Our Story - Sue Chapman

Our daughter, Emma Chapman was born on the 28 February 2000 and completed our family of four. My husband, my son Rob (who was at that point 6 years old) and myself. We settled down to a normal busy family life.

Emma was around three years old when I noticed, at times, she just seemed to stop as though a switch had been turned off; then a few minutes later she would be back to normal. Emma was Diagnosed with Idiopathic Epilepsy (which means no known cause) and put onto daily medication – it did not stop the seizures, but I think maybe reduced their occurrence. The whole family had to be vigilant as we never knew when a seizure would occur. Once she was halfway up a tall slide when I realised, she had stopped – her brother had to climb up past other children to get behind her and wait until she was back so he could move her forward and get her down the slide. As she got older, she would feel them coming and would often come find me and just lean on me, whilst I would tell her I had got her, and she was ok.  We came to understand that during the seizures she could hear but not talk or move – that must have been so scary especially if people tried to move her.

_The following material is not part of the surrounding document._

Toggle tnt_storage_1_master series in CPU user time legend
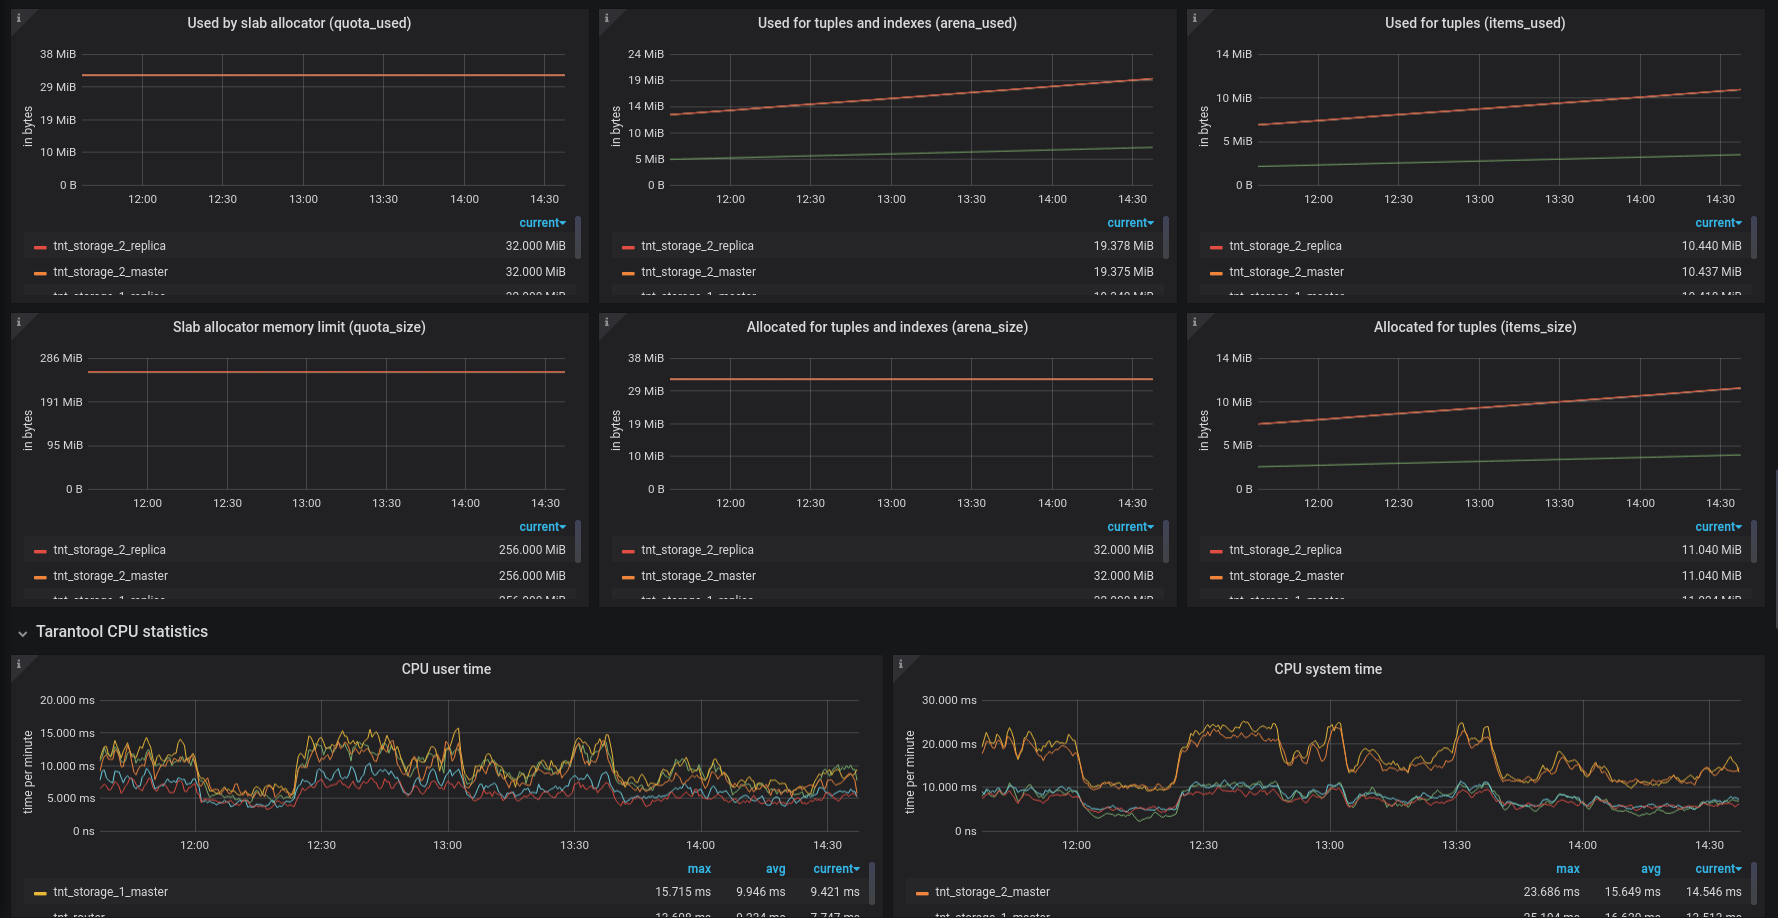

In early, 2005 I noticed a lump, and I took her straight to the GP who sent us to see a consultant at the local hospital. After examination we were told she was just fighting something off and was fine – later that night Emma complained of pains in her ribs – so the next day I went back to the hospital and saw a different consultant but was again told Emma was fine. I felt uneasy leaving the hospital, but I had been told twice she was fine.

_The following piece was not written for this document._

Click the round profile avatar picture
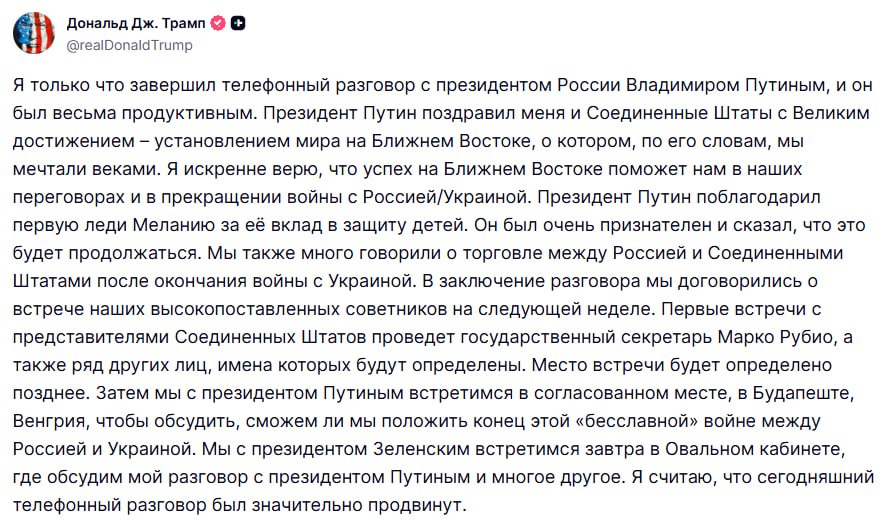[34, 33]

A couple of months later we had moved to a new area. Rob started Secondary school and Emma a new primary school. However, a short time later I noticed two very dark bruises on the back of Emma legs – I took her straight to the GP who sent us to hospital to get blood tests. We were sent home later that afternoon and told they would ring us when the results where through. At six that evening we got a call saying the blood results did not look right and that they thought someone had made a mistake – we were to go back and stay overnight so they could take some more.  Later at the hospital, my husband took Rob home and Emma and I settled down for the night – I was worried as even more bruises were appearing. In the early hours the door was flung open and a doctor followed by three nurses and a trolly rushed in, I was told to sign the forms as they had to do an emergency blood transfusion  - the blood results were right and something was seriously wrong – I immediately realised Emma was in real danger – the doctor told me to call my husband and get him to come back.  We made it through, and the next day we were transferred to Alder Hey Childrens Hospital.

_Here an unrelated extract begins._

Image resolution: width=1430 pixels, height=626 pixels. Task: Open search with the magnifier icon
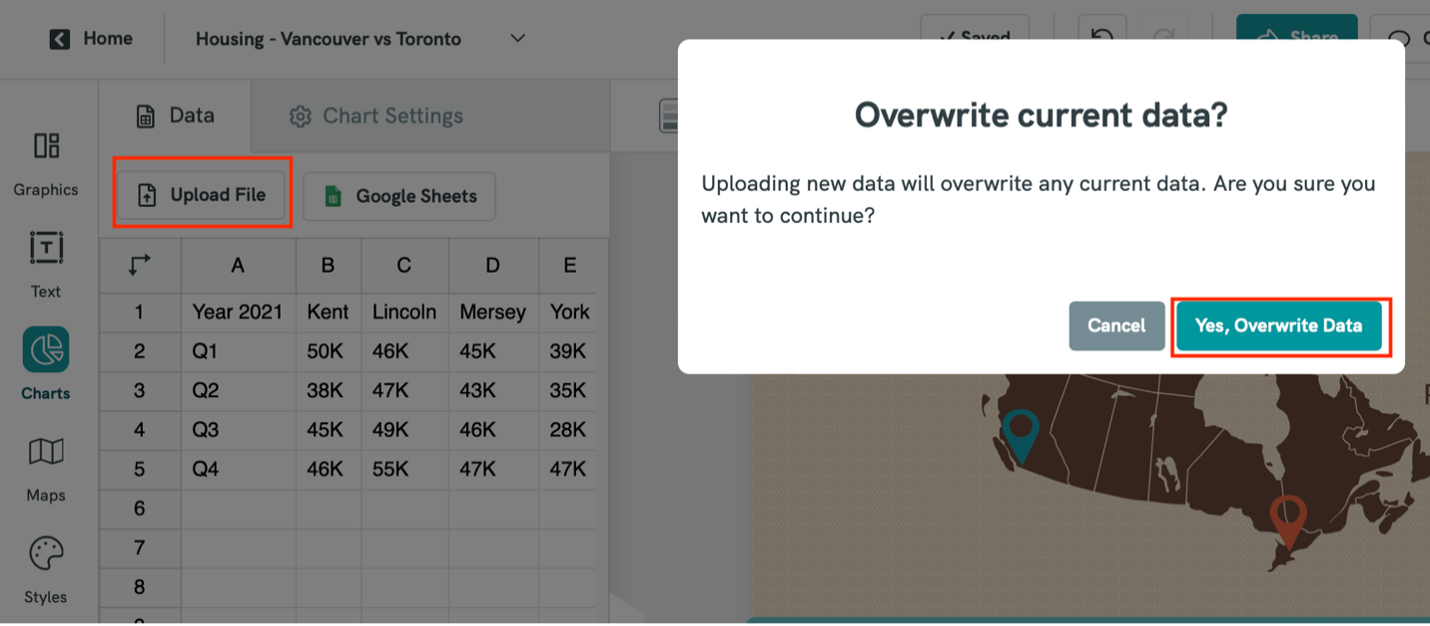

On the Monday morning, they took Emma to the operating theatre to undertake a lumber puncture and by the afternoon she was diagnosed with ALL (Leukaemia). Chemotherapy was started that very afternoon as Emma was very sick indeed.  We were two weeks in the hospital as they stabilised her – we were to learn the treatment was going to be tough and lengthy approx. 2.5 years which involved a year of intensive chemo treatment.

I took leave from work, and we all juggled things to keep things going at home; Emma’s grandparents also helped. As a family we also spent many days in hospital. When Emma had to be admitted, I would stay with her in a small hospital room and Emma would spends hours and hours drawing, colouring and undertaking craft projects, when she was well enough too.

We had some very tough weeks and 6 weeks in we were told they were not happy with the latest lumber puncture results, and they were going to start treatment again on a tougher regime. This really sums up the journey of ALL treatment - it is a roller coaster, two steps forward and some back but we kept going - we had no choice.